# Wago - Codesys komplett deinstallieren



## holgermaik (21 August 2016)

Hallo
Ich habe letzte Woche das neue Pack "2.3...49"  von Wago installiert, wobei irgendwas völlig schief lief. (Auf WinXP SP3)
Codesys und die Wago Daten liegen völlig versteut auf der ganzen Platte rum. (z.B. Codesys teilweise im Windows Verzeichnis und im Temp Verzeichnis, Wago Targets im Windows\System32)
Die Installation an sich ist ohne Probleme durchgelaufen (Natürlich habe ich vorher die alte Version deinstalliert). 
Codesys an sich funktioniert auch ohne Probleme.

Beim starten der Deinstallation aus der Systemsteuerung kommt folgender Fehler:" Das Setup ist älter als die installierte Version. Bitte starten Sie die Deinstallation aus der Windows Systemsteuerung"

Kennt jemand ein Tool zur Bereinigung von Codesys? 

Holger


----------



## Blockmove (21 August 2016)

Sowas in der Art hatte ich auch schon mal.
Ich hab alles aus der Registry rausgeworfen, dass einen Bezug zu Wago und Codesys und 3S hatte.
Die nächste Installation lief dann fehlerfrei.

Gruß
Dieter


----------



## holgermaik (21 August 2016)

Schön das ich nicht der einzige bin.
Bei solchen Firmen wie 3S und Wago erwarte ich allerdings, dass sie ein Remove Tool anbieten um alles zu entfernen. Ich habe ehrlich gesagt keine Lust und auch keine Zeit die Registry händisch zu bereinigen. Schließlich setze ich die Software im industriellen Umfeld ein und nicht als Hobby. 

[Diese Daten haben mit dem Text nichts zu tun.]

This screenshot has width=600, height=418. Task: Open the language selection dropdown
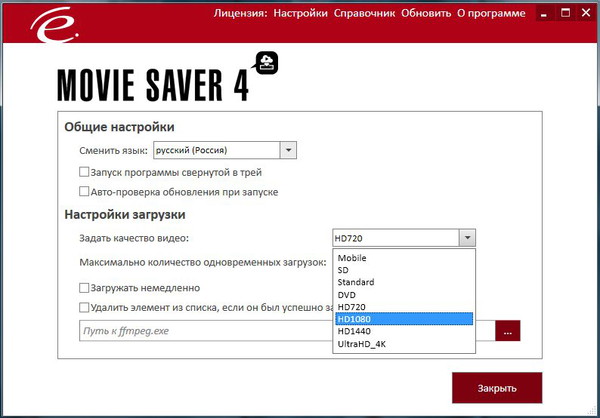(x=288, y=150)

Mal sehen ob von 3S oder Wago jemand zu einer Stellungnahme bereit ist.

Holger


----------



## gravieren (21 August 2016)

Hi

http://www.wago.com/wagoweb/documentation/759/ger_manu/915/m07590915_00000000_0de.pdf

Seite 15.


----------



## holgermaik (22 August 2016)

Und da beist sich die Katze in den Schwanz. 
Das Setup ist plötzlich älter als die installierte Version (warum auch immer?) und kann keine Deinstallation mehr durchführen.


----------